Rick Howard: Definition: A type of side channel attack in which an attacker with physical access to a computer performs a memory dump of a computer's random access memory or RAM during the reboot process, in order to steal sensitive data.

Rick Howard: Example sentence: Overriding the RAM before shutting down the machine or using encryption programs that don't write sensitive keys into RAM can avoid data loss due to cold boot attacks,

Rick Howard: Origin and context: The cold boot attack leverages an electrical property called a remanence. It refers to the magnetic flux that remains in the circuit after the electricity is gone. In other words, RAM maintains integrity seconds or even minutes after power loss. An attacker who moves fast enough after a computer is shut down, can still access the data stored in RAM when the computer had power. Researchers speculated that this kind of attack was possible as far back as the 1990s.

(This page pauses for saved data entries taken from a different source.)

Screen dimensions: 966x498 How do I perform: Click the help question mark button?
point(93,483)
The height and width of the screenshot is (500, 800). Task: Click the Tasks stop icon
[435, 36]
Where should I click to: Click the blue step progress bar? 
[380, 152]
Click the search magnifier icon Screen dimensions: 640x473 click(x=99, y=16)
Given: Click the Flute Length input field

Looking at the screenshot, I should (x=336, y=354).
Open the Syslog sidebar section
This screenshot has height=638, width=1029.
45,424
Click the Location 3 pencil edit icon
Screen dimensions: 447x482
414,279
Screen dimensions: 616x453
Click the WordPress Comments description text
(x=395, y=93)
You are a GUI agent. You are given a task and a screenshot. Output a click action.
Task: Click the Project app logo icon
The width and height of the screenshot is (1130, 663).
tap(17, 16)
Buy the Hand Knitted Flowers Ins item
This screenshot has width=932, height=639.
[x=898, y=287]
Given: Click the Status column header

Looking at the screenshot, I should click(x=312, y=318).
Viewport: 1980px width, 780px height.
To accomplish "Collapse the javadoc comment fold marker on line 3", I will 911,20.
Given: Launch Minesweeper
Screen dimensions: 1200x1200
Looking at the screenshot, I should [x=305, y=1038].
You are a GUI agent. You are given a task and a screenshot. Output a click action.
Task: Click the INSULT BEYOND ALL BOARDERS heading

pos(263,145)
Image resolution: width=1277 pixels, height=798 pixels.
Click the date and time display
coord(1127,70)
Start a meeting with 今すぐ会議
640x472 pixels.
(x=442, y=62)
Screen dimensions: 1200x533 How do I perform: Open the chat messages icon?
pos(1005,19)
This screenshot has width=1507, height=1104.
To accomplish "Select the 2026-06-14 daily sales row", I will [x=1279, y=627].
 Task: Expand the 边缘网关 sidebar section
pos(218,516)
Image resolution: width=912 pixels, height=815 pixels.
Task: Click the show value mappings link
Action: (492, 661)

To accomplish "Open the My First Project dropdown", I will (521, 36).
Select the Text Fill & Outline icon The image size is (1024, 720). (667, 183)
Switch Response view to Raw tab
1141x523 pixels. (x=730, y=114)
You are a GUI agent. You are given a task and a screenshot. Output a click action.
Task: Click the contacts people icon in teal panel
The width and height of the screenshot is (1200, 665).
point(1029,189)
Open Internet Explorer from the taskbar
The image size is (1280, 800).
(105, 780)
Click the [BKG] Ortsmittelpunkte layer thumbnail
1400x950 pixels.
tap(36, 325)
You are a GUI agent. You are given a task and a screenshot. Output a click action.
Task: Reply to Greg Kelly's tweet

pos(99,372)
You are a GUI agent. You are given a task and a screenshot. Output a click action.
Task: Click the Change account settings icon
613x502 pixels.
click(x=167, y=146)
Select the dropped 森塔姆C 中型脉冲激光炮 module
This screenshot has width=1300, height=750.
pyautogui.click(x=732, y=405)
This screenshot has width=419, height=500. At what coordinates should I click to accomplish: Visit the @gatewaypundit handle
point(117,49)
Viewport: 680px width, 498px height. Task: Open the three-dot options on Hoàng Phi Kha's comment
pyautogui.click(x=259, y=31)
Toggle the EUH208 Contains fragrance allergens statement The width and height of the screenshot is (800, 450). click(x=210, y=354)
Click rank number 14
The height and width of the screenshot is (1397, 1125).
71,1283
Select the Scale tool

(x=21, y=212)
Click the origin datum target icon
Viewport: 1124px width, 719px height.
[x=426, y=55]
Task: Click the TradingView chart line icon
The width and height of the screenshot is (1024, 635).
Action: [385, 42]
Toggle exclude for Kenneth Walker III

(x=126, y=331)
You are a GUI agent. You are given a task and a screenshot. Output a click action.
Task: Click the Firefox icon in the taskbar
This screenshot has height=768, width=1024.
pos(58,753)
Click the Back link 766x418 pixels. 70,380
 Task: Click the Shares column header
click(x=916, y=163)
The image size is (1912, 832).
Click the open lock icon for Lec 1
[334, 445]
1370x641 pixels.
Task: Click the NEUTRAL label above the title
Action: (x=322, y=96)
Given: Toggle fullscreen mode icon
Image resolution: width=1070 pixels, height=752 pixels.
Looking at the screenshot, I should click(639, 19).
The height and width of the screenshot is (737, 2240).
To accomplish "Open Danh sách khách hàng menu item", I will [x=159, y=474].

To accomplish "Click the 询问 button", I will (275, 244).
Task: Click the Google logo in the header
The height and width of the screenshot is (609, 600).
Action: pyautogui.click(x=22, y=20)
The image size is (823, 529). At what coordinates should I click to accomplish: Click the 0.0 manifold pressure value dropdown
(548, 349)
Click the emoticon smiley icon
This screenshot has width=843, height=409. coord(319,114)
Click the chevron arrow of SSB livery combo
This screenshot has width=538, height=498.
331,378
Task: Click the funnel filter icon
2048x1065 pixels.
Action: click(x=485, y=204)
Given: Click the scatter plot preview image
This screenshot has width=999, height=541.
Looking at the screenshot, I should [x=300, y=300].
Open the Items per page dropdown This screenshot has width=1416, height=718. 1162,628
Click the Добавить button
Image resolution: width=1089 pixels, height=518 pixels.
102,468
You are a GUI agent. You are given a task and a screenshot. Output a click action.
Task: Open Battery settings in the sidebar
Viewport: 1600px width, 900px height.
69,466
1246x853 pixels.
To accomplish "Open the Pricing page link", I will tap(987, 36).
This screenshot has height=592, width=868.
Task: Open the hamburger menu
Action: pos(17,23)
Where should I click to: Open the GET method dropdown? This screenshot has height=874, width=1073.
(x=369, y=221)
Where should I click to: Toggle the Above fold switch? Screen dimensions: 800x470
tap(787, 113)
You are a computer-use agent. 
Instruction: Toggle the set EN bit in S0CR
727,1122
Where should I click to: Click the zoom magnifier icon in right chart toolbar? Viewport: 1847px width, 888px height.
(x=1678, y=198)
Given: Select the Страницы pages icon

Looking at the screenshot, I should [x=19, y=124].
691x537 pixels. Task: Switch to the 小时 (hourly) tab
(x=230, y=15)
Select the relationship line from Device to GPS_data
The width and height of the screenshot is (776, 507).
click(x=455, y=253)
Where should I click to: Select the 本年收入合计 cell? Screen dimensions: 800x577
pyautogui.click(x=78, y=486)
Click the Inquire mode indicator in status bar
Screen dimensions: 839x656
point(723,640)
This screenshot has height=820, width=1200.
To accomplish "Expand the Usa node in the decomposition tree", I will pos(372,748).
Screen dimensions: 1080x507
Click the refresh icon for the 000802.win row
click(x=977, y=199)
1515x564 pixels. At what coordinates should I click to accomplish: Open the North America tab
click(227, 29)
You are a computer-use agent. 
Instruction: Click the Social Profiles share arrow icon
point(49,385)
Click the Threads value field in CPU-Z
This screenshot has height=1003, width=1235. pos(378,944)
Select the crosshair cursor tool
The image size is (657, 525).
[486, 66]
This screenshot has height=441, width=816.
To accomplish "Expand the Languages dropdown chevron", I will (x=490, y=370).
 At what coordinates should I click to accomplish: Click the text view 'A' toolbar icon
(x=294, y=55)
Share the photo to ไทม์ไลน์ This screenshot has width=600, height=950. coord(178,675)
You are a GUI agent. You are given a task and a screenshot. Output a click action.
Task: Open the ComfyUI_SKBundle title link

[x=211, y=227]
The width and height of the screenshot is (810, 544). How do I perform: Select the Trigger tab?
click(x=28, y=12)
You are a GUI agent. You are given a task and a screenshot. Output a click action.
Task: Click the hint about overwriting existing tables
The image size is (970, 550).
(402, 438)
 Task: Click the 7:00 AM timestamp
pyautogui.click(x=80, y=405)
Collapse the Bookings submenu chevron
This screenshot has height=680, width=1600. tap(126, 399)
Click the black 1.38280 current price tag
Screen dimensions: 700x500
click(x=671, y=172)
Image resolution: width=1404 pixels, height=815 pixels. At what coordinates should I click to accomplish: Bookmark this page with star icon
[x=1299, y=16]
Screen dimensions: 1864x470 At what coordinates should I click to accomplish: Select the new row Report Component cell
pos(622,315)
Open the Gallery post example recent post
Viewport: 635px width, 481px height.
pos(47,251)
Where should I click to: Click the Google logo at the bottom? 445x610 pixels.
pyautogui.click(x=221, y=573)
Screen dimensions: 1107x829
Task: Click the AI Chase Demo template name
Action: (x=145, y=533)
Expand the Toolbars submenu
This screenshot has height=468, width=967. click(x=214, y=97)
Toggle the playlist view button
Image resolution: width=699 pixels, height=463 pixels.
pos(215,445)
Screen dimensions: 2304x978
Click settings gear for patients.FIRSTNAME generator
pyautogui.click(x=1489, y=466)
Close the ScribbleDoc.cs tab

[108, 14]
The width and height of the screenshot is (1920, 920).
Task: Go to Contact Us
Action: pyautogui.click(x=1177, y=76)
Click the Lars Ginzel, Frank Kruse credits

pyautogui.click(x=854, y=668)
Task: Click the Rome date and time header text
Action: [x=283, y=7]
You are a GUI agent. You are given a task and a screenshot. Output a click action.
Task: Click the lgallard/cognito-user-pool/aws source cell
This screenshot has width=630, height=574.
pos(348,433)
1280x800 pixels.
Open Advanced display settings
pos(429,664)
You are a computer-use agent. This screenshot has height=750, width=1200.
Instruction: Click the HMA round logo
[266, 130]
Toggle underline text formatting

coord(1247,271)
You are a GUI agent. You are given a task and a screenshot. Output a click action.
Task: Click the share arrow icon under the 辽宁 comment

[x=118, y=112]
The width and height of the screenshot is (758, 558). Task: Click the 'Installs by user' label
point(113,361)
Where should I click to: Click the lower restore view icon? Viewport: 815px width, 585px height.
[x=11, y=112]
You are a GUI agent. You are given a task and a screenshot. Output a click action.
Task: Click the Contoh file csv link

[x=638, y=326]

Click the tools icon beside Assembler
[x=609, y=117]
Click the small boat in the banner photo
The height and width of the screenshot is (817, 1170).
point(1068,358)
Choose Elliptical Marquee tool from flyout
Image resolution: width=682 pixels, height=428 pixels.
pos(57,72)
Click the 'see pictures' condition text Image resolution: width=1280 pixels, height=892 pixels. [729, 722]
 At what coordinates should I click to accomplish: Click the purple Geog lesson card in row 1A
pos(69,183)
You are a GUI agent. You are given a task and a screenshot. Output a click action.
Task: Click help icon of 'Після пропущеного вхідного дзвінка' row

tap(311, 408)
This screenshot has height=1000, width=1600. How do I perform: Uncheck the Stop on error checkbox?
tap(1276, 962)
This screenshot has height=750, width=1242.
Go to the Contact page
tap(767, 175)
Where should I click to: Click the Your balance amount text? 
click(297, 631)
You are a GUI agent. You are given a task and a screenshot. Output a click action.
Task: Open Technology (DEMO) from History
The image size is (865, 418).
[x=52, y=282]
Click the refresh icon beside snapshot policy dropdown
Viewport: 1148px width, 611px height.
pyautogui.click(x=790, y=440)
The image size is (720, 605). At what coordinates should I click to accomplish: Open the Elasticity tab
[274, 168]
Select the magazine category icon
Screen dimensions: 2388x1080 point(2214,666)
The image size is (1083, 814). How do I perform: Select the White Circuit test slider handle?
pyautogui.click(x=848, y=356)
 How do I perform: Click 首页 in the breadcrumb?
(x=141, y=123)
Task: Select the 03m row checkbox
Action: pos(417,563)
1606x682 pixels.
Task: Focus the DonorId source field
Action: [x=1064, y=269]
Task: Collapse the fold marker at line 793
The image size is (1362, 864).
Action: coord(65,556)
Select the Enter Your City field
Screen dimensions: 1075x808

But in 2008, Alex Halderman led a team of researchers from Princeton, the Electronic Frontier Foundation and Wind River Systems who demonstrated that cold boot attacks could be deployed in practical scenarios. Forensic specialists in law enforcement probably use this technique the most in order to build cases from confiscated computer equipment.

But spies also use this technique to steal sensitive data from unsuspecting targets. A later example is the reason that cold boot attacks are also known as evil maid attacks. The evil maid in this case is the spy who comes into a victim's hotel room when nobody is there disguised as a maid and uses the cold boot attack technique to steal sensitive information.

Rick Howard: Nerd reference: In 2013, Professor Halderman gave a lecture to his students attending the Transfer Credit Equivalency summer school program at the University of Michigan. He explained how a cold boot attack might work in the wild, and then highlighted how security issues pop up because of the assumptions made by two different groups working on the same project that didn't talk to each other; the software engineers and the hardware engineers.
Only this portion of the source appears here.